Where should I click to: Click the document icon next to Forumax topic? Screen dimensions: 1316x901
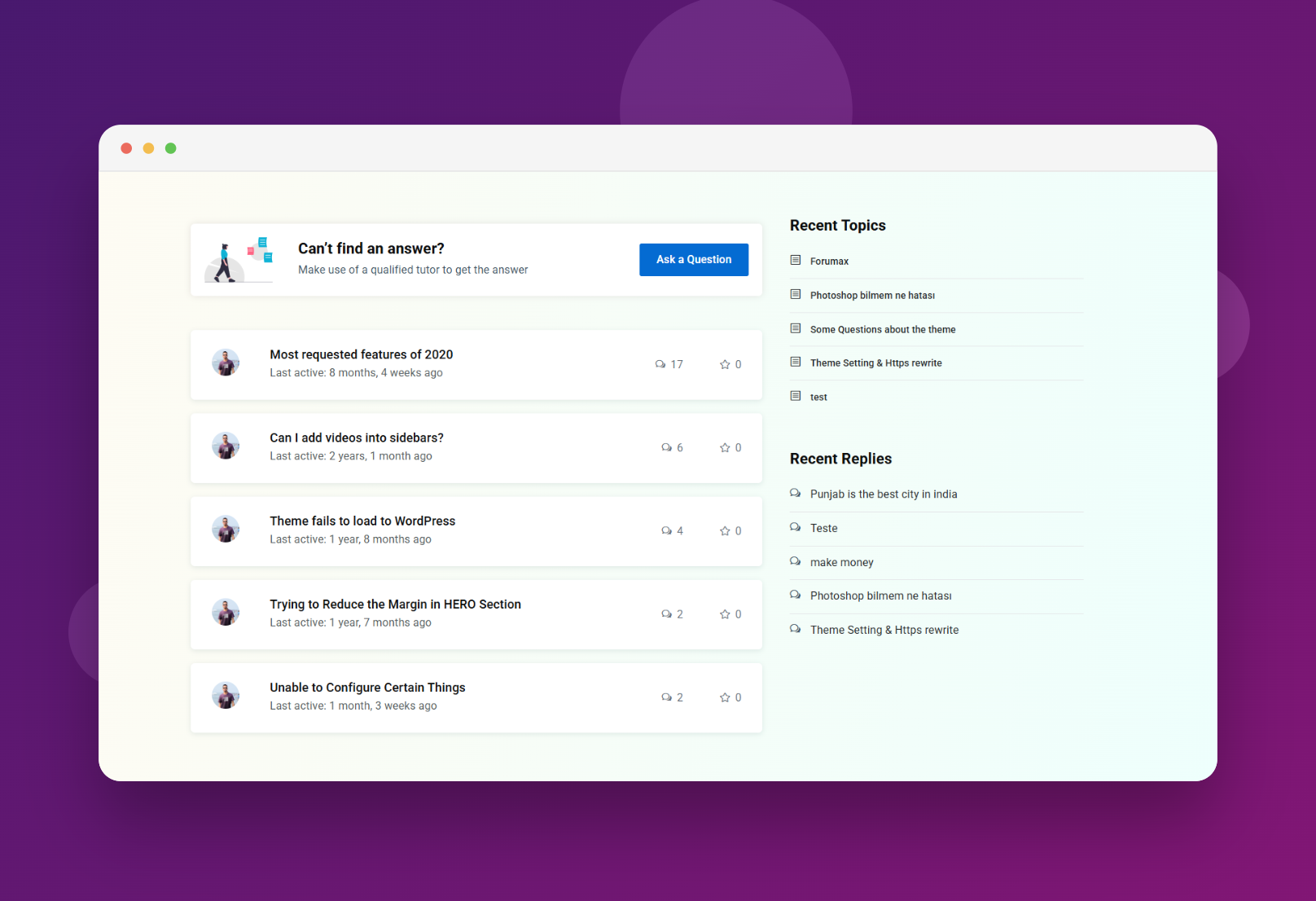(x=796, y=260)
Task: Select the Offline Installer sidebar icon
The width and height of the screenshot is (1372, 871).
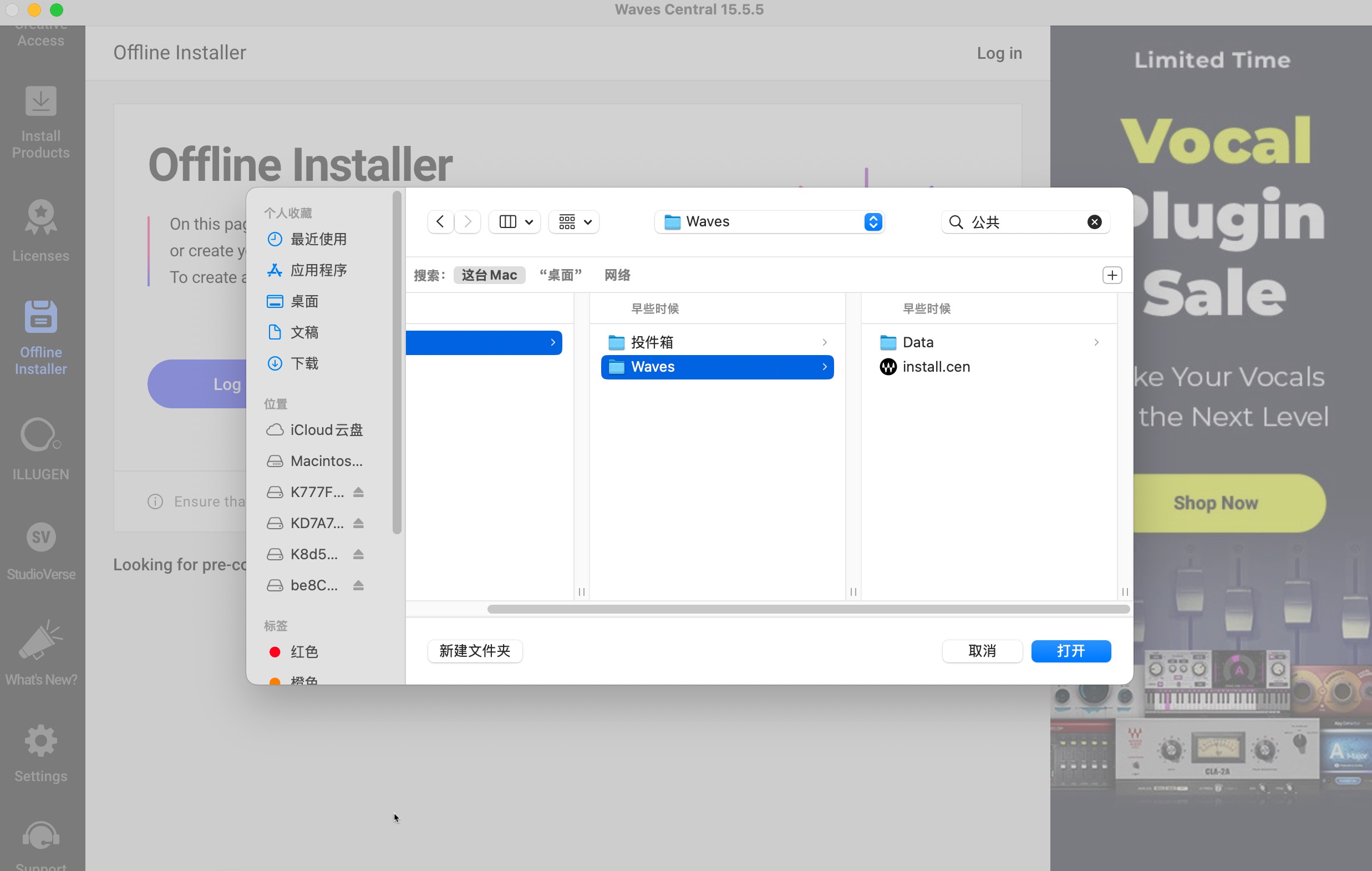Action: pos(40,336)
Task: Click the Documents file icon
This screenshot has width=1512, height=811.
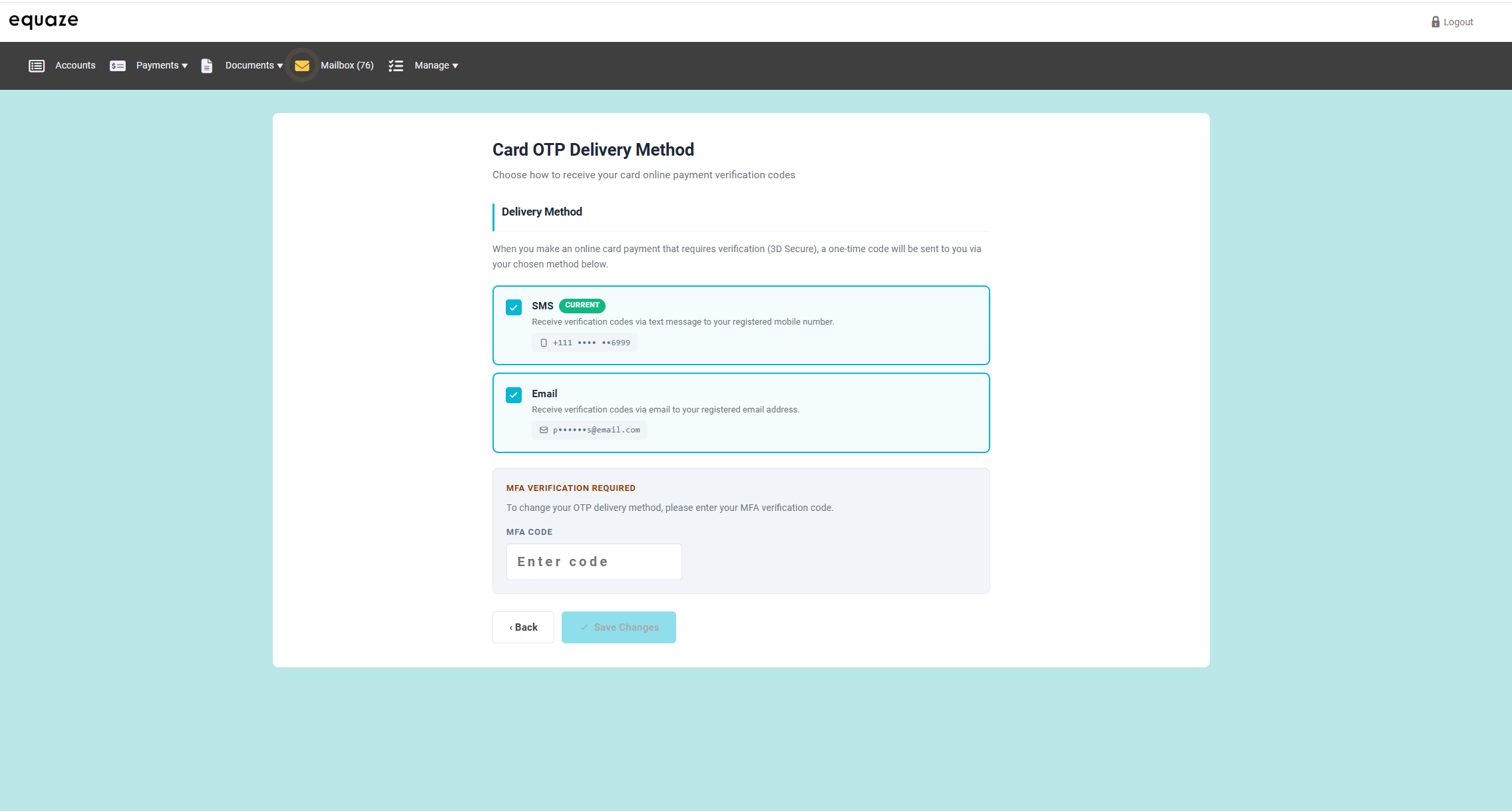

## Activity
Which lines of the entries above contain the word "Task"? Copy each of them.

## Answer to this problem
Task: Select the Offline Installer sidebar icon
Task: Click the Documents file icon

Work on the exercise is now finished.